Each solution has it's advantages and disadvantages. The XML format is sometimes considered as the only "right" way to store any kind of data. While it certainly has many advantages, the markup adds a lot of overhead, and being text based, it's not very suitable for storing data that is binary in it's nature. The INI format is perhaps more compact, but it's still text based and (arguably) human readable. Although it is possible to store anything that can be wrapped in a QVariant, for example a QImage, reading and writing such data is not very efficient (it has to be serialized in binary format and then converted to escaped textual representation). Also such INI file is no longer human readable, not to mention editable. That makes the benefit of using a INI file over a plain binary file questionable.
Personally I use QSettings only in two situations:
- For manipulating Registry settings in a more comfortable way than by directly using the Windows API (for example to register a custom file extension).
- For reading auxiliary configuration files that are rarely changed, but can be altered by the user in certain situations. For example, I store the list of available languages in an INI file. Because the list is not hard-coded, new translations can be created or installed without having to recompile the whole application.
Support for XML files is nice if we need to handle one of the numerous existing file formats which is based on XML, for example SVG, RSS or OpenDocument. However I personally don't see much point for a new, custom file format to be based on XML. Unless it needs to be embedded or mixed with other XML based file formats, or processed with a XSLT processor, using a binary format is usually a better idea. Sometimes XML based formats are seen as more "open", whatever that means, but from a technical point of view that's compeletely irrelevant. There are numerous examples of open, well documented binary formats.
A more reasonable argument is that XML based formats are more flexible, because new attributes and tags can be added without affecting compatibility with older and newer versions of the software. With some additional effort, this can also be achieved when using a binary format. I will write more about this topic in one of the next posts.

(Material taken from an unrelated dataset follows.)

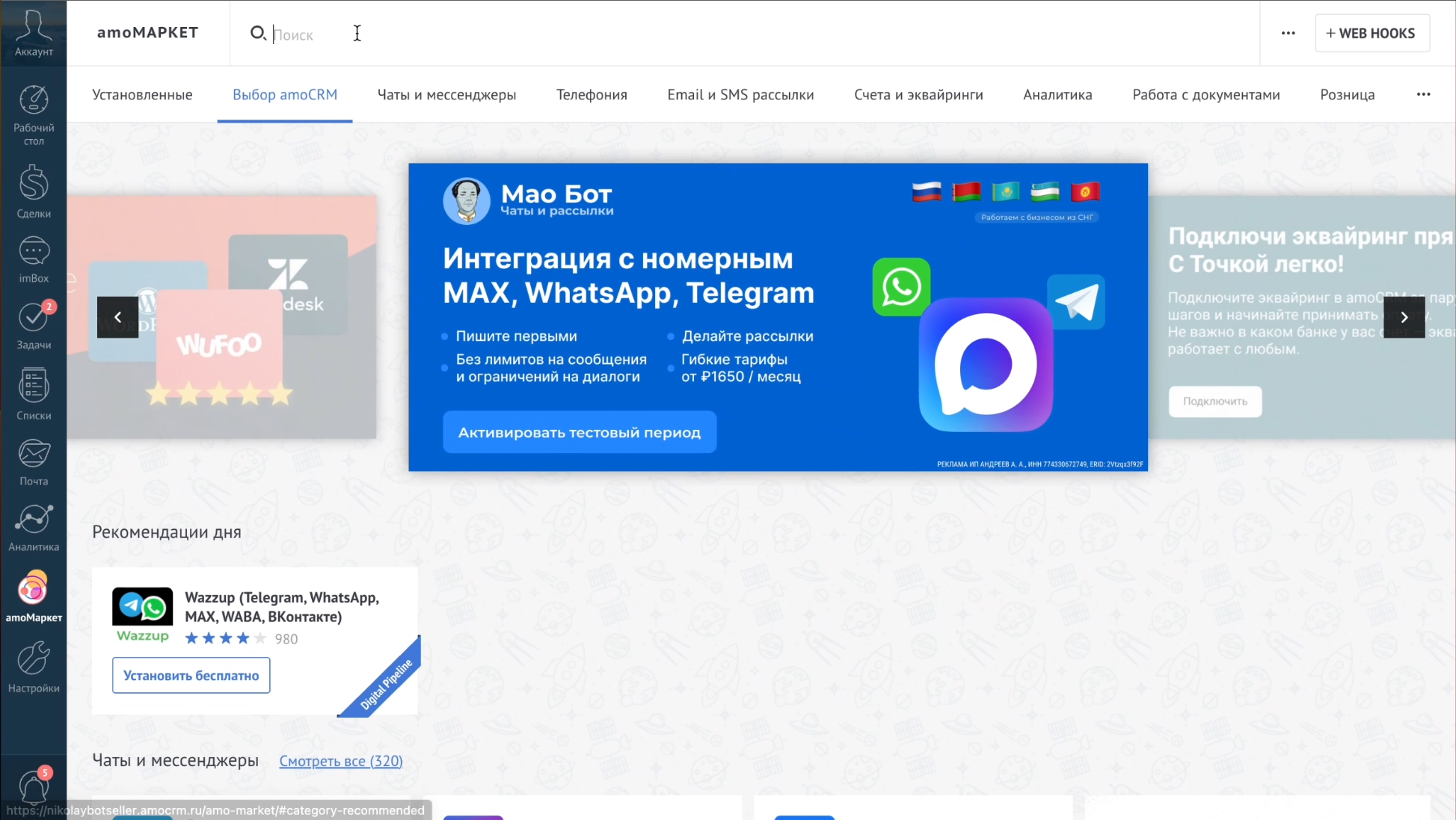Open Настройки settings icon

[x=34, y=667]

Another concern is the binary compatibility of data on various platform. QDataStream nicely takes care of it by ensuring proper endianness. We just have to use types like qint32 instead of the standard C++ types when reading from/writing to the stream, to ensure that data always has the same size. On the other hand, in case of XML it would be necessary to take ensure that numeric precision is not lost when converting values to/from text.

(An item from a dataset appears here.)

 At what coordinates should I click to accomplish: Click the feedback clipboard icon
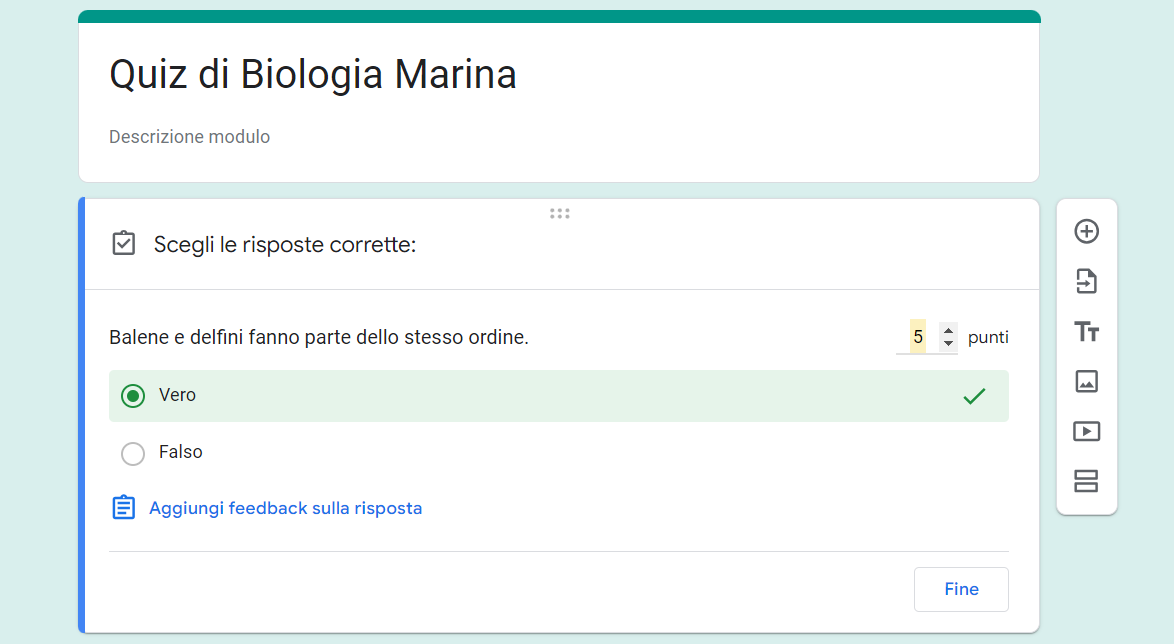pyautogui.click(x=123, y=508)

The advantage of binary serialization is that it's very simple, fast and memory efficient. There is no addional overhead of parsing the XML markup, storing the entire DOM tree in memory, etc. It also requires much less code that needs to be written. Manipulating the DOM tree is cumbersome and not very elegant, and using the more efficient SAX-style interface is even more difficult.

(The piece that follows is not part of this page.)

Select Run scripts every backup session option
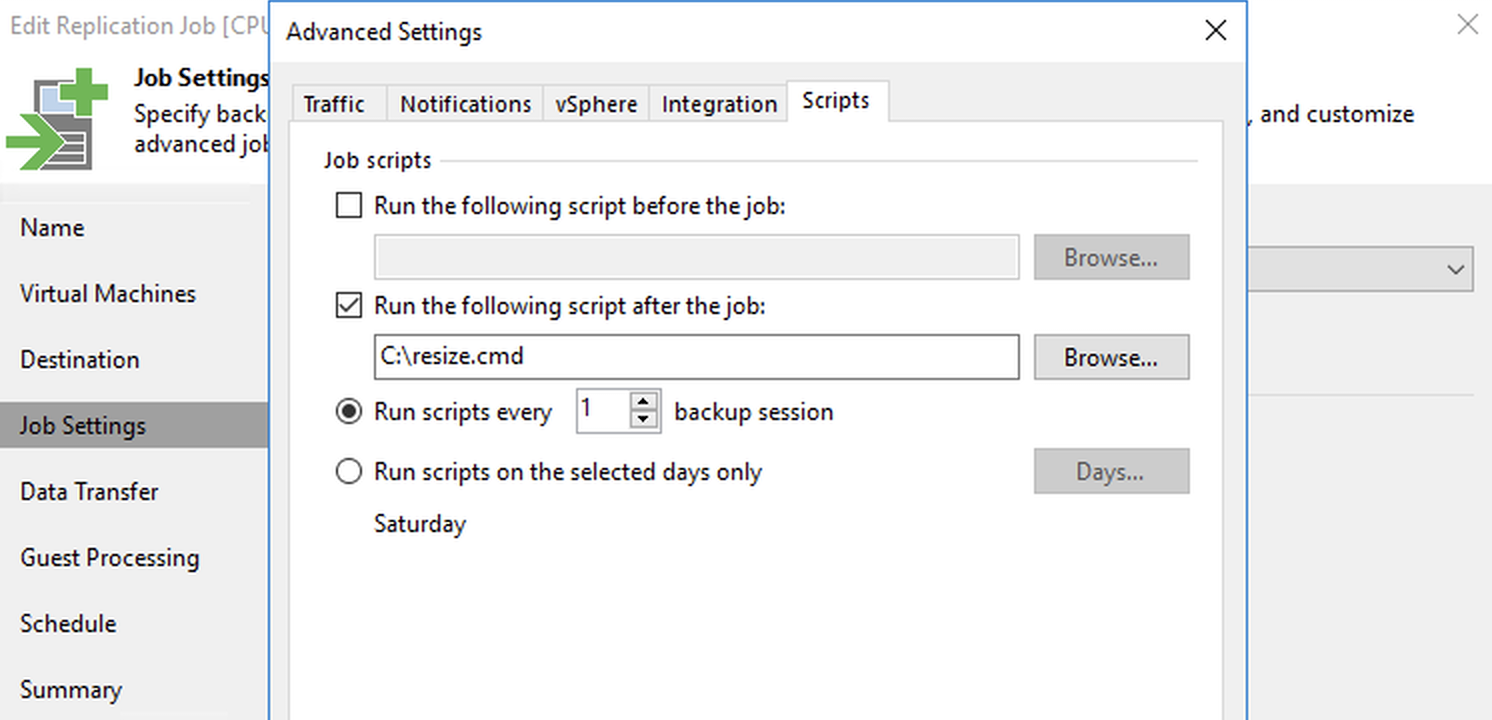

In the simplest case, the application settings can be represented by a single QVariantMap object (equivalent to QMap<QString, QVariant>). This is basically the same as what QSettings provides, except that the latter uses additional prefixes to emulate a hierarchy of groups. Note that almost anything can be a variant, including custom types, and even another QVariantMap. This makes it easy to create complex, nested data structures that can be saved and loaded back using a few lines of code:
QVariantMap settings; MyClass instance; settings.insert( "Key", QVariant::fromValue( instance ) ); QFile file( "settings.dat" ); file.open( QIODevice::ReadOnly ); QDataStream stream( &file ); stream << settings;
In order for a custom type to be serializable, it only has to implement the << and >> operators taking the data stream object. In addition, to be able to embed the custom type in a QVariant, it must be declared as a metatype using the Q_DECLARE_METATYPE macro and registered using the qRegisterMetaTypeStreamOperators function. I will post an example in the next article.
When reading settings back, it's important to remember about default values. Although defaults can be used when reading the values, it's often better to initialize default values which are missing from the map at startup, just after reading the configuration file. This way the default value is only provided once, and not everywhere it's used.
Note that we don't always have to use QVariant to serialize data. If we want to have a file which stores just a list of bookmarks, we can simply serialize a QList<Bookmark>. All we need is the pair of << and >> operators. There is no need to declare a metatype; the type is static, so it doesn't have to be dynamically resolved upon deserialization. Also note that the Bookmark could even contain a nested list of child bookmarks.